Mi versai un bicchiere d’acqua e cercai qualcosa da leggere nello studio di mio padre. Sul tavolo aveva un dizionario normale, uno dei sinonimi e una cosa di nome Testo classico di medicina interna dell’imperatore Giallo, che mi misi a sfogliare. Quando l’uomo invecchia, le ossa gli si seccano e diventano fragili come la paglia, e gli occhi si fanno sporgenti e infossati. Aprii il primo cassetto del suo schedario e perlustrai una pila di racconti fotocopiati, finché non trovai il manoscritto graffettato dal titolo: “Racconto sul Messico”. Mi sedetti sul suo divano a esse per leggerlo.
In Messico, cominciava, si ricordano ancora di Pancho Villa. Mi preparai per un resoconto appena dissimulato della vacanza di mio padre con Lara, ma a quanto pareva invece la storia seguiva un uomo, sua moglie e il figlio in vacanza a Città del Messico. Ci sono andati perché la madre è malata e la loro ultima speranza è un guaritore che ha fama di saper aiutare anche i casi più disperati. La famiglia è nella sala d’attesa del guaritore e aspetta la visita. Il figlio, nascosto sotto le cuffie del suo nuovo walkman, vorrebbe solo andare a casa. La mamma cerca di parlargli, ma lui continua a rispondere Eh? Eh?.
Poi i tre entrano in una stanza poco illuminata, dove il guaritore chiede a mia madre cosa c’è che non va, cosa le hanno detto i suoi medici e perché è andata da lui. Racconta una storia sconclusionata su Pancho Villa, che nessuno di noi ascolta, poi pesca in un cassetto e ne estrae un grattaschiena di legno. Lo fa scorrere su e giù per la schiena di mia madre.
“Come si sente?”, chiede.
“Bene”, risponde la madre. “Serve a qualcosa?”
“A niente. È piacevole, no? Se lo può tenere, gratis.”
Dovevo essermi addormentato mentre leggevo, perché un certo punto del racconto i fili si scioglievano e la madre, il padre e il figlio se ne andavano dal Messico fino a una spiaggia che sembrava molto quella vicino a casa nostra. Alberghi che incombono sulle piante di avena marina. Il faro dell’insenatura che si vede a malapena in lontananza. Sono seduto su una coperta a fianco di mio padre, mentre mia madre è nell’acqua fino alle ginocchia e ci volta le spalle.
“È malata”, mi dice mio padre. “Non vuole che ti dica niente, ma sei abbastanza grande per saperlo. È molto… malata.”
Se è malata non dovrebbe stare nell’acqua, penso io. Ha i pantaloni bagnati fino alla vita e se avanza le si bagnerà anche la camicia. Prendo una manciata di sabbia e me la lascio scorrere tra le dita.

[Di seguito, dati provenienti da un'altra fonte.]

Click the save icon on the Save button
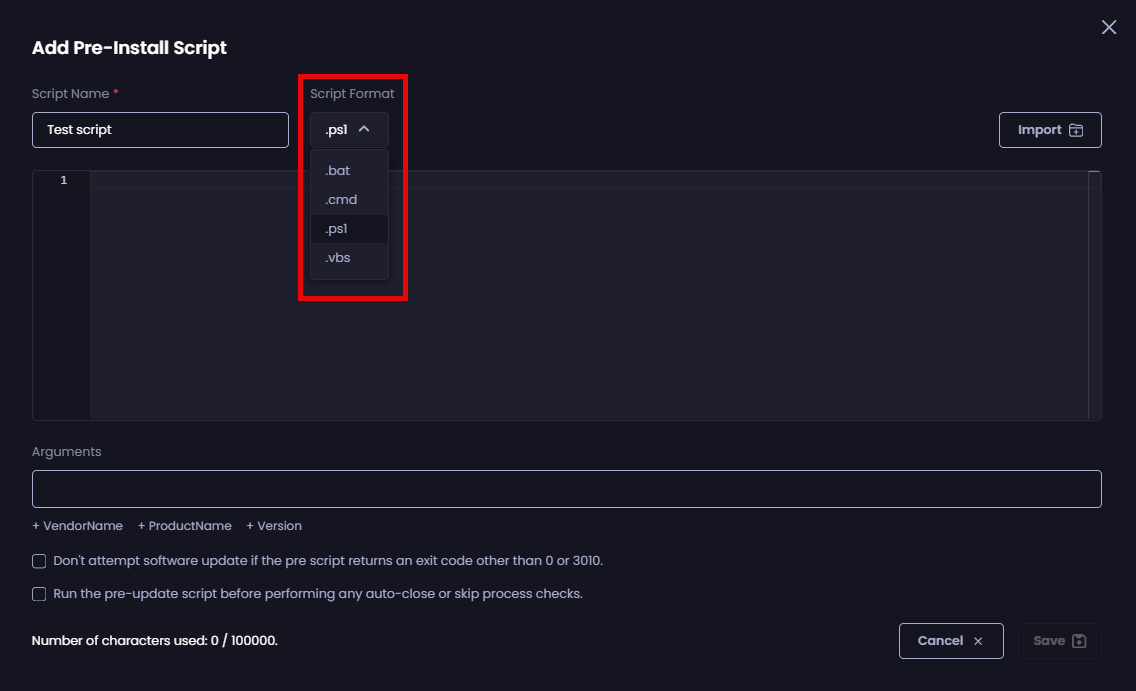Image resolution: width=1136 pixels, height=691 pixels. (1079, 641)
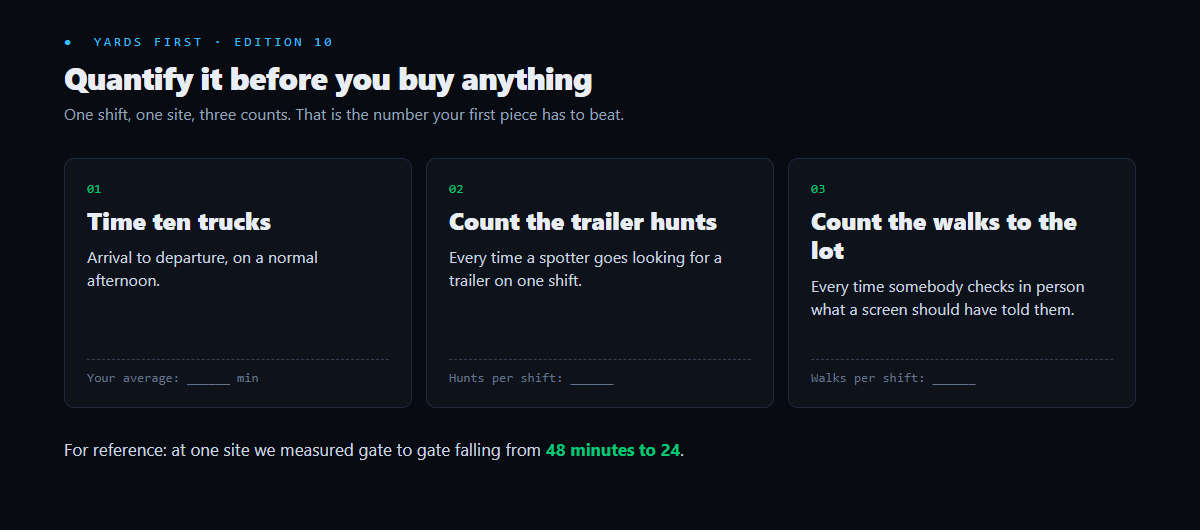Select the Count the walks to the lot heading
Viewport: 1200px width, 530px height.
pyautogui.click(x=944, y=236)
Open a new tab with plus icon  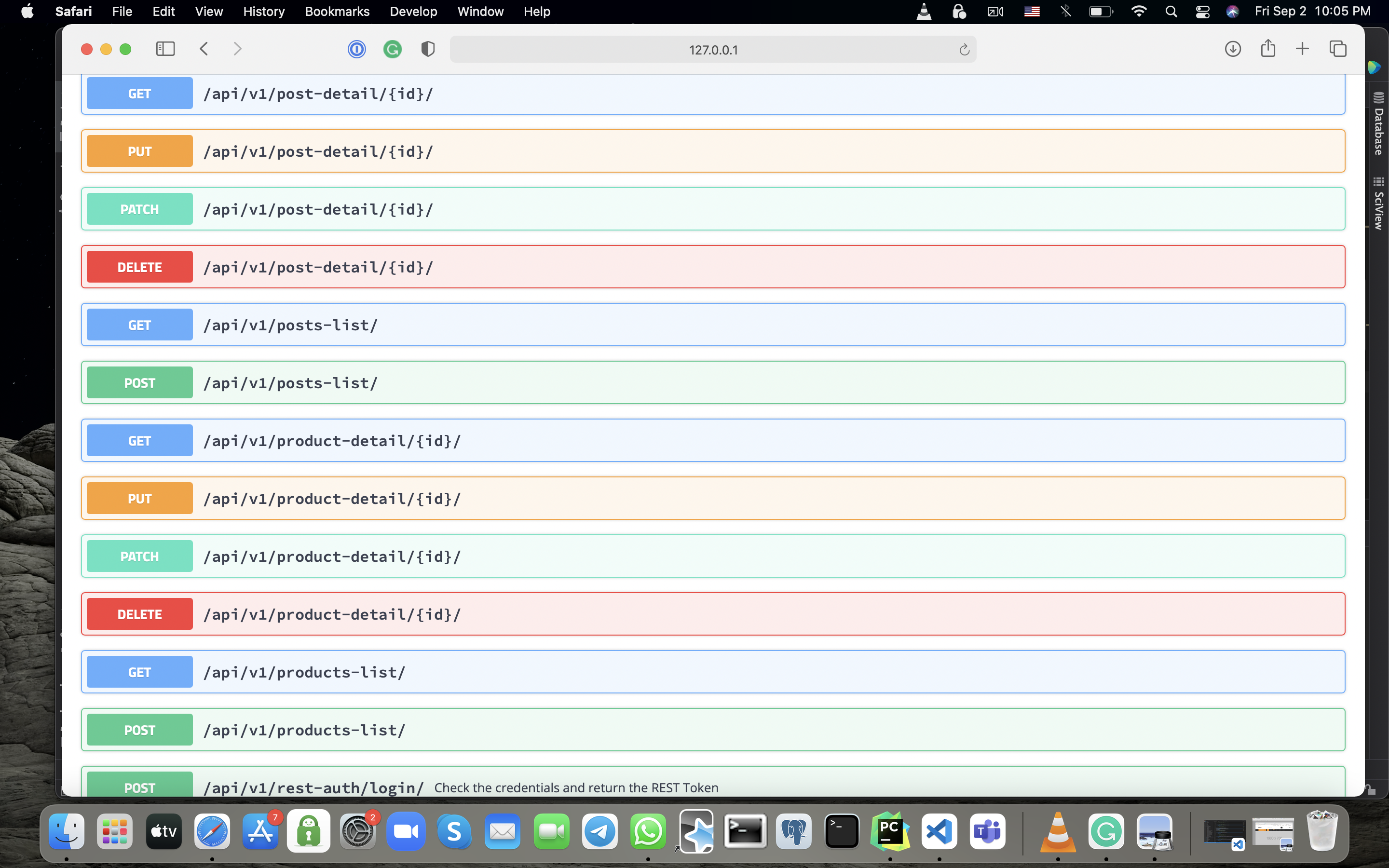coord(1302,49)
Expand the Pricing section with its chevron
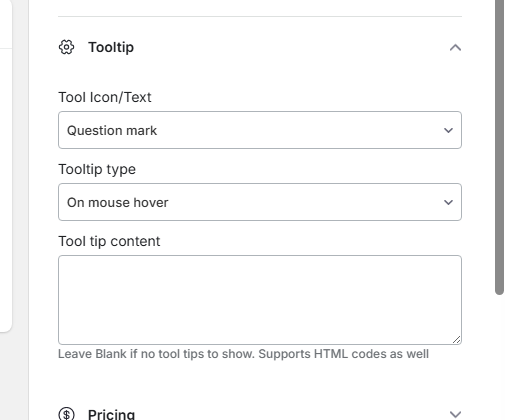This screenshot has width=505, height=420. (x=455, y=414)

“È come una battaglia”, dice. “Il bene contro il male. Se ci facciamo forza tutti insieme, la supereremo indenni.”
Mia madre esce dall’acqua. È inondata di luce e già la vedo a malapena. Si siede vicino a noi, mi posa la mano sulla testa e, nel sogno, capisco che quello è uno dei momenti che ho bisogno di prolungare. Le metto la mano sulla testa e ce la trattengo. La spingo giù finché fa male, e continuo a spingere.
“Puoi mollare”, dice lei. “Tanto, non vado da nessuna parte.”
Il mattino dopo trovai mio padre con un pigiama a scacchi vicino all’albero di Natale. Scavalcò un mucchio di regali per prendere il dono che gli avevamo portato io e Carrie. Scosse il pacchetto e lo auscultò. Ci picchiettò sopra con le dita.
“Non è un orologio”, dissi io.
Si girò verso di me e sorrise. “Ho ristretto le possibilità a due”, disse. “Vieni.” Mi fece cenno di avvicinarmi. “Siediti, ho una cosa per te.”
Mi sedetti sul divano e mi porse un pacchetto lungo e piatto avvolto in carta rossa e bianca. “Aspetta, aspetta”, disse quando cominciai ad aprirlo. “Indovina che cos’è.”
Lo guardai. Mi venivano in mente solo un paio di bacchette di legno.
“Ascoltalo”, disse, prendendomelo di mano. Me lo avvicinò all’orecchio e lo scosse. “Non pensare, ascolta e basta. Cosa ti dice questo suono?”
Non sentivo niente. “Non sento niente”, gli dissi.
Continuò a scuotere il dono. “Sta cercando di dirti che cos’è. Lo senti?”
Aspettai, ascoltai. “No.”
Mi picchiettò il pacco contro la testa. “Ascolta più attentamente”, mi disse.